__WHAT YOU HAVE TO DO__. Make an exact copy of the entries, and keep any pictures out of it.

--- EXERCISE MATERIALS Enclosed Below ---

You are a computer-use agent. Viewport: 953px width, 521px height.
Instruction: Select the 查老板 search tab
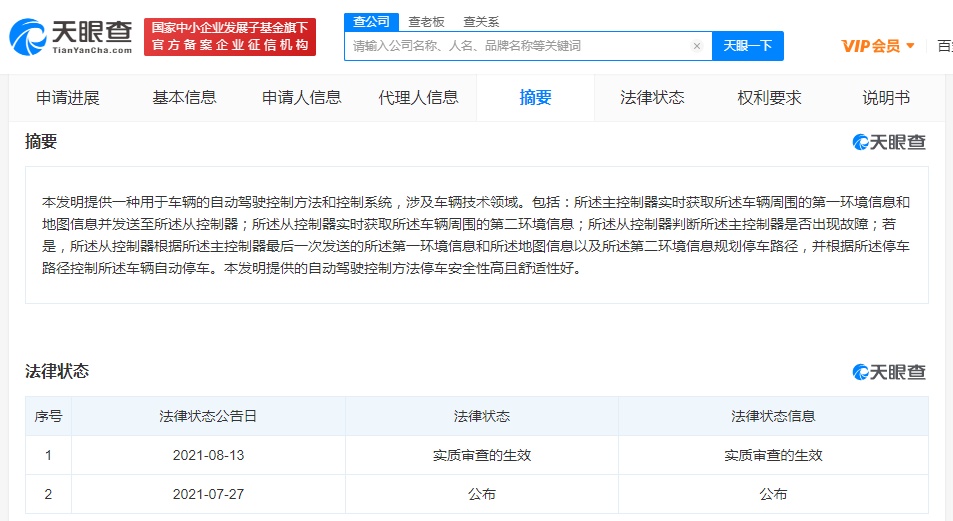(x=425, y=21)
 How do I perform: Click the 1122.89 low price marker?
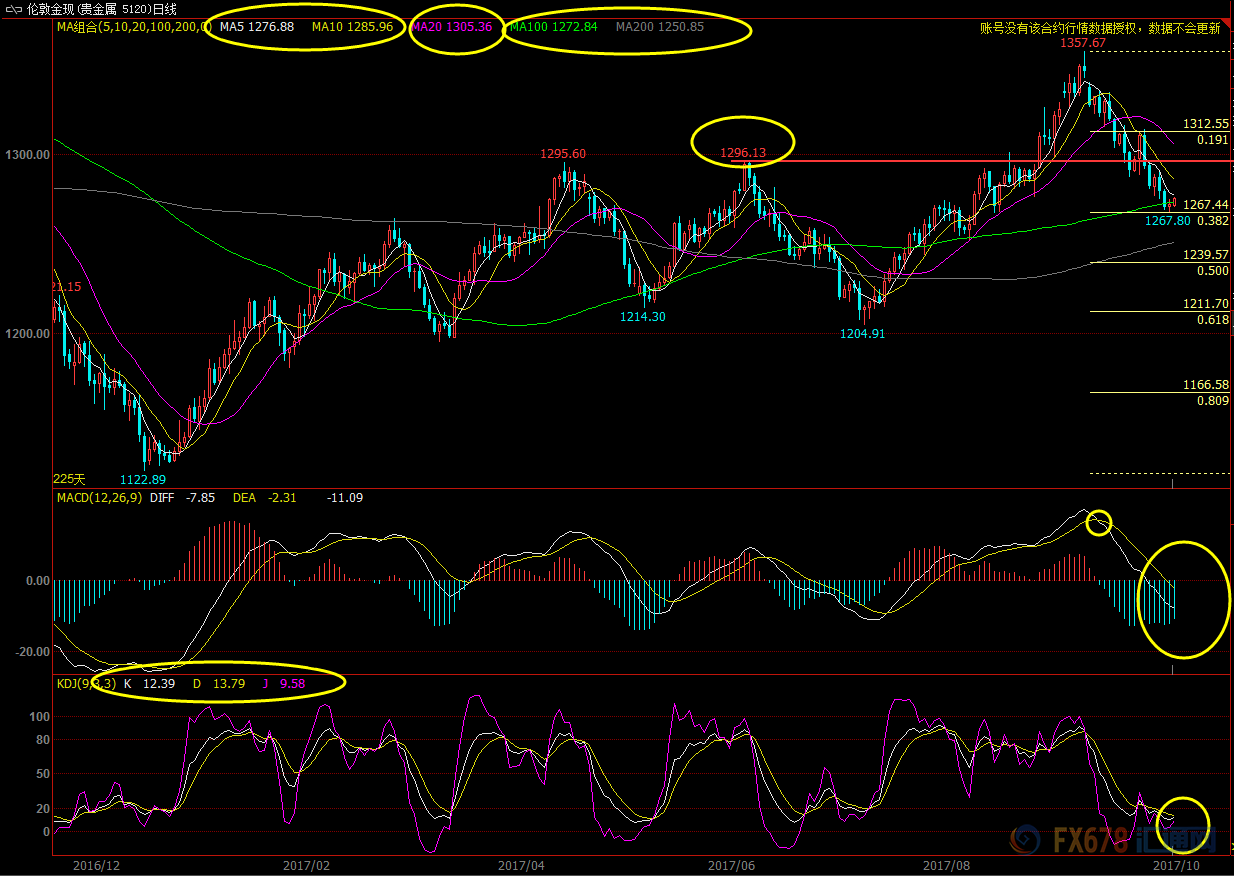[142, 479]
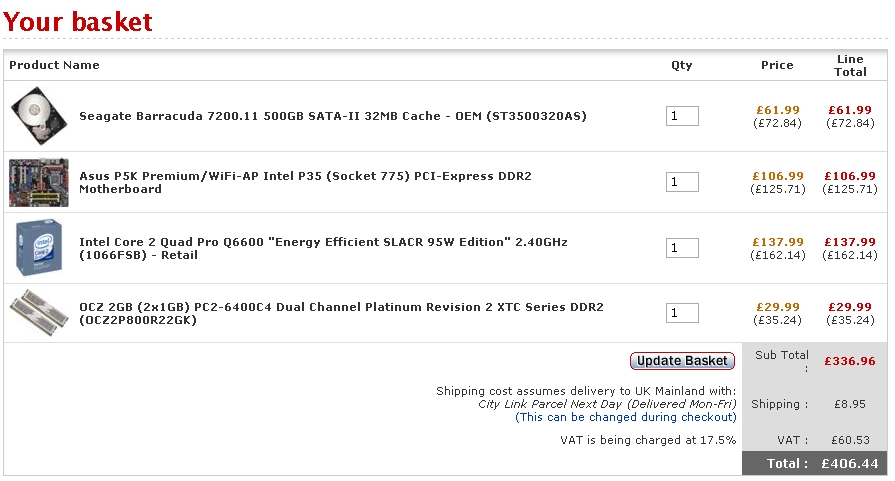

--- End of Enclosed EXERCISE MATERIALS ---

__EXERCISE ANSWER__.
You are a computer-use agent. Viewport: 953px width, 521px height.
Instruction: Select the 查老板 search tab
(x=425, y=21)
 How do I perform: Click the 1122.89 low price marker?
[142, 479]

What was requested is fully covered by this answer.